Tatsächlich harre dieses “große Drama der Antike”, wie es der Grabungsleiter in Ephesos, Martin Steskal vom ÖAI, ausdrückte, aber immer noch der finalen Aufklärung – wenn diese überhaupt gelingen kann. Die Geschichte um die Überreste in dem Oktagon sei nämlich noch nicht auserzählt. Denn neben der Tatsache, dass zu jener Zeit eigentlich nur äußerst honorige Personen innerhalb der Stadt bestattet wurden, es keine Grabinschrift gibt und es höchst ungewöhnlich sei, “dass für ein so junges Kind ein derartiges Grabmal entstanden ist”, sei noch vieles offen. Steskal: “Wir stehen wieder am Anfang der Diskussion.” Zwar wolle man nun nicht erneute mehr oder weniger wilde Spekulationen anstellen, aber eine Verbindung zu Arsinoë könne immer noch bestehen. Vielleicht wurde zum Beispiel ein falsches Skelett in das erst Jahrzehnte nach dem Tod der Prinzessin errichtete Mausoleum gelegt.

“Anomalie im Wachstum, die sich gewaschen hat”

Abseits von Vermutungen könne man aber über den jungen Mann im Sarkophag heute einige Angaben machen: So deutet die Erbgut-Analyse auf eine Abstammung des Buben bzw.

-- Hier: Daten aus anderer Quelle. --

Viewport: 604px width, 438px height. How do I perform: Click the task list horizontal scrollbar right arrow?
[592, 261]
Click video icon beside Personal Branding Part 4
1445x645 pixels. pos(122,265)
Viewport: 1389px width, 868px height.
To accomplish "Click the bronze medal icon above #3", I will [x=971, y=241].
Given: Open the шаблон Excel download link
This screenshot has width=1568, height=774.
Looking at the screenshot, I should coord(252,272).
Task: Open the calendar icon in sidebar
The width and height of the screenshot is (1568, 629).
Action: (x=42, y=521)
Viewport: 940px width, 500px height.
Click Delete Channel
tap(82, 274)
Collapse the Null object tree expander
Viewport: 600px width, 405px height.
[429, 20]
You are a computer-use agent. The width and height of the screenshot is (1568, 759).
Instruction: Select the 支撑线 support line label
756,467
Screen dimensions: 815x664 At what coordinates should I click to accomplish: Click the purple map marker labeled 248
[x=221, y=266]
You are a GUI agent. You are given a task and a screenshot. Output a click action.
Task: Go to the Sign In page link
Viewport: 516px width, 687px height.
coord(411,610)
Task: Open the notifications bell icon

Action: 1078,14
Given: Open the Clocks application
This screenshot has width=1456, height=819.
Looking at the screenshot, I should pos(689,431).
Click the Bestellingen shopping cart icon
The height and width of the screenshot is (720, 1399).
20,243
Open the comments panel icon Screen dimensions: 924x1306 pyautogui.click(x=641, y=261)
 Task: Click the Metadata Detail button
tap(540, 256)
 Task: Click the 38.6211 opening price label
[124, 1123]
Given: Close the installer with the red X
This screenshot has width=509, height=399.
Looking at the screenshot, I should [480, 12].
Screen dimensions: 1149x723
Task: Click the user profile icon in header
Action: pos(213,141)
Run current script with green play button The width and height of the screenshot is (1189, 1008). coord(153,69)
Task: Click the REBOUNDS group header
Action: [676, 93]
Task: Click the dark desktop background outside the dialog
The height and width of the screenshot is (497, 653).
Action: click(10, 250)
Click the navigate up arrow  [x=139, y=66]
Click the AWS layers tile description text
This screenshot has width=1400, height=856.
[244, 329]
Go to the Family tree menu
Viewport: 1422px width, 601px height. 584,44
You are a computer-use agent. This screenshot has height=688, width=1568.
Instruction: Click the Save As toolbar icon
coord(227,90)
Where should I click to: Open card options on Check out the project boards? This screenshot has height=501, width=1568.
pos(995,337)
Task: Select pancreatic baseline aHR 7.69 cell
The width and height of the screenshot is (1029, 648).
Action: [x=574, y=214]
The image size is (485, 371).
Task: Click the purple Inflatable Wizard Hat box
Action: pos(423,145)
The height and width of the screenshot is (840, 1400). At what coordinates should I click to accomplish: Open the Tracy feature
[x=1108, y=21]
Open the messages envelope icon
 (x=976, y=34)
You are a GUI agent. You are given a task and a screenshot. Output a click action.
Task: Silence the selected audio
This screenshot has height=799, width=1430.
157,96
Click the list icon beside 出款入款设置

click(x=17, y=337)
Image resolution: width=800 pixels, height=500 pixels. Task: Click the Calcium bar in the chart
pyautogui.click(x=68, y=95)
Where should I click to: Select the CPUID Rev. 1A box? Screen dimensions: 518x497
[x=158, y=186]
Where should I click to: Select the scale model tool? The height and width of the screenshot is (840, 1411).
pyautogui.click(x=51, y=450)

Jugendlichen vom italienischen Festland oder aus Sardinien hin. Die Auswertung der detaillierten Scans des Schädels lassen auf einige gesundheitliche Probleme des unbekannten jungen Mannes schließen, der ob des Ortes seiner Bestattung eine hohe soziale Stellung gehabt haben muss.

So präsentierte sich eine Knochennaht auf der Unterseite des Schädels, die eigentlich erst um das 65. Lebensjahr verwächst, bereits als geschlossen. Dementsprechend unterschiedlich wuchsen die beiden Schädelhälften. Auch der Oberkiefer erscheint unterentwickelt und Teile des Gesichts müssen auffällig geformt gewesen sein, was ebenso auf Probleme beim Kauen schließen lässt wie die unterschiedliche Abnützung der beiden im Schädel verbliebenen Zähne. Laut Weber hat man es hier mit einer “Anomalie im Wachstum, die sich gewaschen hat”, zu tun. Der Grund für diese Probleme könnte ein ausgeprägter Vitamin-D-Mangel oder eine genetische Erkrankung gewesen sein, so die Wissenschafterinnen und Wissenschafter. Weitere Untersuchungen könnten etwa klären, ob der Bub am “Treacher-Collins-Syndrom” gelitten haben könnte, erklärte der Anthropologe.